Fantasticherie del cuore

L'atto di compravendita tra l'uomo e Dio!

Non si possono trasferire al cielo le nostre sconfitte sulla terra per causa dei fatti “confezionati” dal male, delegando Dio ad intervenire per conto di chi ha fallito nella sua missione, piccola o grande che sia. Verrebbe fuori un vangelo che consola chiunque si pianga addosso e che spinga ognuno ad evadere dalla Parola. Per fare cosa? Andare verso un mondo ideale che annulli qualunque responsabilità personale di fronte alle tante incongruenze etiche e sociali. Questo quadro desolante purtroppo è anche spesso corrente tra i cristiani, pronti a fare della propria stanchezza e della mancanza di fiducia un “nobile” pretesto per rinviare ogni cosa all’Altissimo. Se questa dovesse essere la tendenza principale da seguire nei giorni a venire, non basterà di certo neanche “azzerare” la società. [MORE]

Prima bisogna rimarcare una verità di base: “Ogni definizione del vangelo passa sempre dal fatto che è il peccato il principe dei mali del mondo”. Leggo tra i miei appunti: “Il Vangelo è un vero patto. Potremmo dire una compravendita. Viene Gesù e mi dice: Ti vendo la mia vita eterna a condizione che tu mi vendi la vita del tempo. Io ti dono la mia beatitudine infinita e tu vivi sulla terra ogni croce di povertà, miseria, angheria, sfruttamento, ingiustizia, soprusi, secondo però la purezza della mia Parola”. Si tratta di un patto non certo facile da rispettare, vivendo tra le infinite sirene che di solito corteggiano l’uomo e spingono al peccato. Qui emerge la figura del sacerdote. Senza la sua santa missione quotidiana crolla la difesa e la conversione del singolo e della comunità. Un uomo che pecca non potrà mai rispondere con un sì convinto al patto da sottoscrivere con il Signore.

Ma come avviene con tutte le chiare e serie compravendite di ogni giorno dovrà essere obbligatorio rispondere con un si o con un no.

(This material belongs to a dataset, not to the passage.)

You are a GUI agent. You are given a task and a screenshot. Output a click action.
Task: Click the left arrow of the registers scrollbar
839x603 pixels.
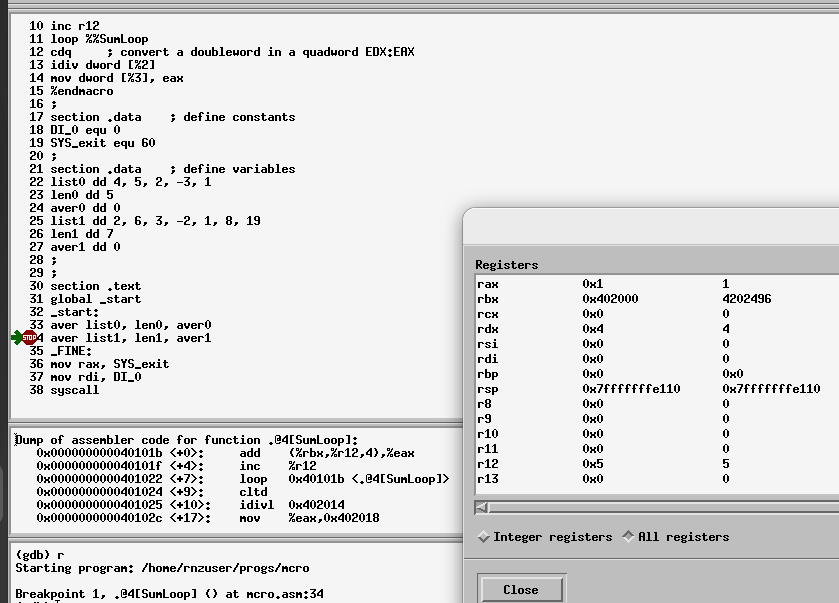tap(482, 507)
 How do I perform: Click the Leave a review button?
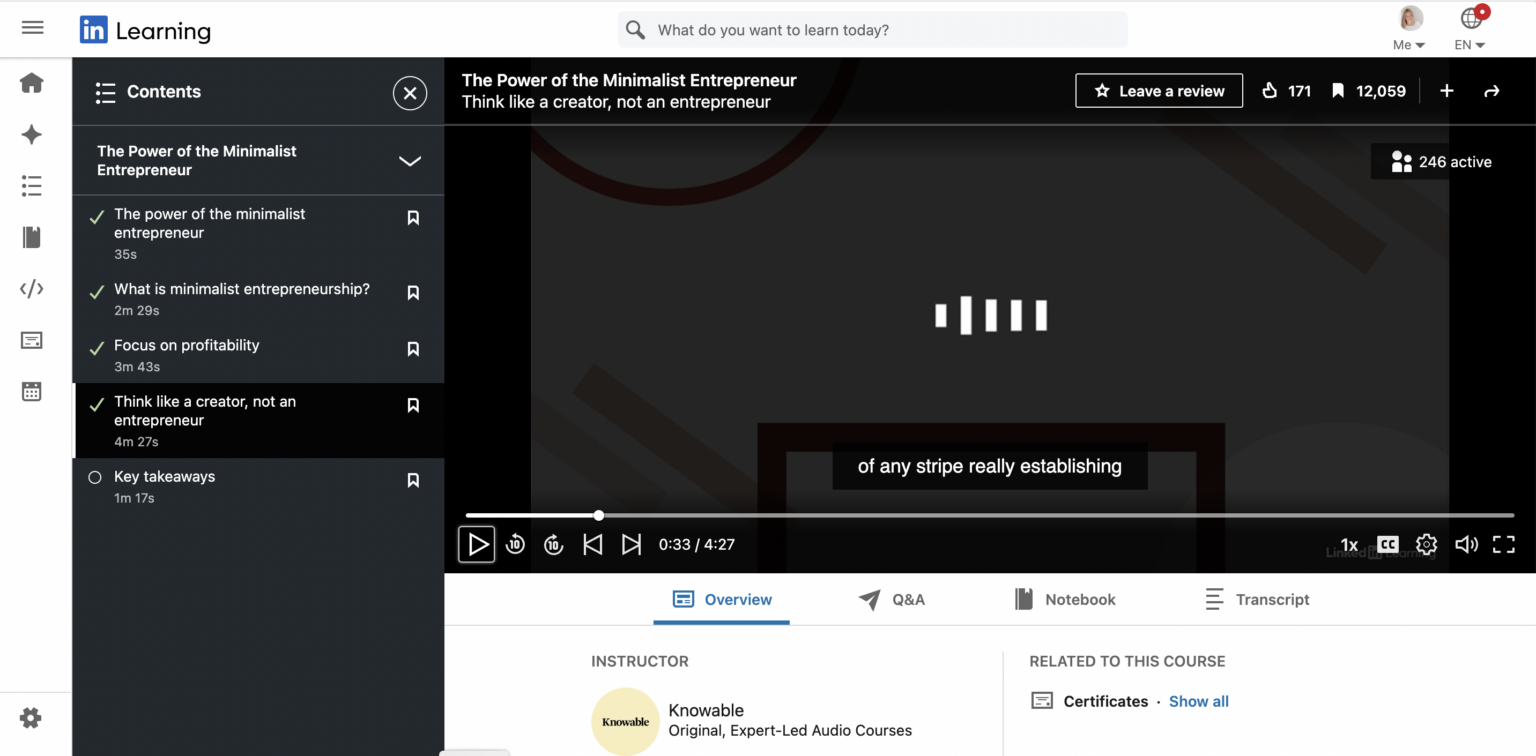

Dio “vende” la sua vita a ciascuno e perciò chi sottoscrive il patto, non imposto da alcuno, non potrà che fare la stessa identica cosa. I frutti saranno per il futuro copiosi in ogni azione umana e in qualsiasi articolazione attiva della società odierna. Si tratta di un contratto che non porta all’isolamento rispetto al presente, qualunque sia il ruolo o la professione rappresentati, ma che consente di guardare ciò che ci circonda con una particolare profondità di pensiero. Un modo concreto per non essere risucchiati da una effettività artefatta dallo stesso uomo, penetrandola in profondità e arginando, per la propria parte, una qualche forma di deriva personale e collettiva.

La parabola delle dieci vergini, cinque delle quali erano sagge e cinque stolte, ci descrive nettamente come le vergini stolte disattendano il patto con il Signore, agendo dal proprio istinto e non dalle norme sottoscritte. Scordano di portare con loro l’olio sufficiente per illuminare il proprio cammino. È impensabile partecipare ad un corteo regale con una lampada spenta! Lo sposo atteso va accompagnato allontanando le tenebre e perciò l’olio per la lampada, quest’ultima simbolo del patto divino, non potrà per alcun motivo mancare. Le conseguenze? Sono tutte nelle poche parole della risposta dello Sposo alle vergini rimaste con la lampada al buio. “Signore, signore, aprici!”. Ma egli rispose: “In verità io vi dico: non vi conosco”. L’augurio è che non manchi mai a nessuno l’olio buono per lampada della vita, nel rispetto dell’atto di compravendita sottoscritto con Dio.